═══ Data supplied
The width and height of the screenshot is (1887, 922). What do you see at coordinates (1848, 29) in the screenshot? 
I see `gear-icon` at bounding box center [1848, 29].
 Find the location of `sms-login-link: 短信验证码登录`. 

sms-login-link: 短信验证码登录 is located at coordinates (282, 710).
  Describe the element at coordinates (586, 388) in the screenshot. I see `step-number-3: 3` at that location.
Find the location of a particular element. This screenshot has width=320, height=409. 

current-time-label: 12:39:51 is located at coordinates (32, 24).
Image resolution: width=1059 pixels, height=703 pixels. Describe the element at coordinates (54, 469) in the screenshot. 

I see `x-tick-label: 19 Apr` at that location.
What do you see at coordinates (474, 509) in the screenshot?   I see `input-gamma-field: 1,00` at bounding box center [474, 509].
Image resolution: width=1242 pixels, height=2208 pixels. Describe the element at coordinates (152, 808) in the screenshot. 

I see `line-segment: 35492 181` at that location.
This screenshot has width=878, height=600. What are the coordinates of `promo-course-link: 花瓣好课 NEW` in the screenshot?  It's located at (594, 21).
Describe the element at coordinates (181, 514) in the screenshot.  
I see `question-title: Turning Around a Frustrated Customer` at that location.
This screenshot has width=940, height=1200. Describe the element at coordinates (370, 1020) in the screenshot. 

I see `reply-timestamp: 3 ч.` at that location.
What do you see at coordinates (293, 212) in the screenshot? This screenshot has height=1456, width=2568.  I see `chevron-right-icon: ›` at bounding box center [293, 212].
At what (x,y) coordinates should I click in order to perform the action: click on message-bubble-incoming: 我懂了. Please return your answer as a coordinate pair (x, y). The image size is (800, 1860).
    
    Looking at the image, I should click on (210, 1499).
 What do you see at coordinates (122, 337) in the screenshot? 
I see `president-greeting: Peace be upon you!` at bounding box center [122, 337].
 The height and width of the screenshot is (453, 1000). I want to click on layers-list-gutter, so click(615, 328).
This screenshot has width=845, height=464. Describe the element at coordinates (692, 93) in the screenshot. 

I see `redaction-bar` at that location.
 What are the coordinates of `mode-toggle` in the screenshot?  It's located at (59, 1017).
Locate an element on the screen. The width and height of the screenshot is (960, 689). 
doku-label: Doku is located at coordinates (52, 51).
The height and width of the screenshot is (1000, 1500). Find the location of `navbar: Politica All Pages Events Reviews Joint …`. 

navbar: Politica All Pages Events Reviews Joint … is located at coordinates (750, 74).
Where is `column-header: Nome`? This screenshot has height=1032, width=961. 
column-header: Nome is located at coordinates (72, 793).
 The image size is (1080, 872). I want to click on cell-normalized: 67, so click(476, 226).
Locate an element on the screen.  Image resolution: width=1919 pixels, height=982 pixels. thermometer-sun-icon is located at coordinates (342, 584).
══════
**Problem description:**
Copy all of the data above line for line, with nothing changed.

**Task solution:**
The width and height of the screenshot is (1887, 922). What do you see at coordinates (1848, 29) in the screenshot? 
I see `gear-icon` at bounding box center [1848, 29].
 Find the location of `sms-login-link: 短信验证码登录`. 

sms-login-link: 短信验证码登录 is located at coordinates (282, 710).
  Describe the element at coordinates (586, 388) in the screenshot. I see `step-number-3: 3` at that location.
Find the location of a particular element. This screenshot has width=320, height=409. 

current-time-label: 12:39:51 is located at coordinates (32, 24).
Image resolution: width=1059 pixels, height=703 pixels. Describe the element at coordinates (54, 469) in the screenshot. 

I see `x-tick-label: 19 Apr` at that location.
What do you see at coordinates (474, 509) in the screenshot?   I see `input-gamma-field: 1,00` at bounding box center [474, 509].
Image resolution: width=1242 pixels, height=2208 pixels. Describe the element at coordinates (152, 808) in the screenshot. 

I see `line-segment: 35492 181` at that location.
This screenshot has width=878, height=600. What are the coordinates of `promo-course-link: 花瓣好课 NEW` in the screenshot?  It's located at (594, 21).
Describe the element at coordinates (181, 514) in the screenshot.  
I see `question-title: Turning Around a Frustrated Customer` at that location.
This screenshot has width=940, height=1200. Describe the element at coordinates (370, 1020) in the screenshot. 

I see `reply-timestamp: 3 ч.` at that location.
What do you see at coordinates (293, 212) in the screenshot? This screenshot has height=1456, width=2568.  I see `chevron-right-icon: ›` at bounding box center [293, 212].
At what (x,y) coordinates should I click in order to perform the action: click on message-bubble-incoming: 我懂了. Please return your answer as a coordinate pair (x, y). The image size is (800, 1860).
    
    Looking at the image, I should click on (210, 1499).
 What do you see at coordinates (122, 337) in the screenshot? 
I see `president-greeting: Peace be upon you!` at bounding box center [122, 337].
 The height and width of the screenshot is (453, 1000). I want to click on layers-list-gutter, so click(615, 328).
This screenshot has width=845, height=464. Describe the element at coordinates (692, 93) in the screenshot. 

I see `redaction-bar` at that location.
 What are the coordinates of `mode-toggle` in the screenshot?  It's located at (59, 1017).
Locate an element on the screen. The width and height of the screenshot is (960, 689). 
doku-label: Doku is located at coordinates (52, 51).
The height and width of the screenshot is (1000, 1500). Find the location of `navbar: Politica All Pages Events Reviews Joint …`. 

navbar: Politica All Pages Events Reviews Joint … is located at coordinates (750, 74).
Where is `column-header: Nome`? This screenshot has height=1032, width=961. 
column-header: Nome is located at coordinates (72, 793).
 The image size is (1080, 872). I want to click on cell-normalized: 67, so click(476, 226).
Locate an element on the screen.  Image resolution: width=1919 pixels, height=982 pixels. thermometer-sun-icon is located at coordinates (342, 584).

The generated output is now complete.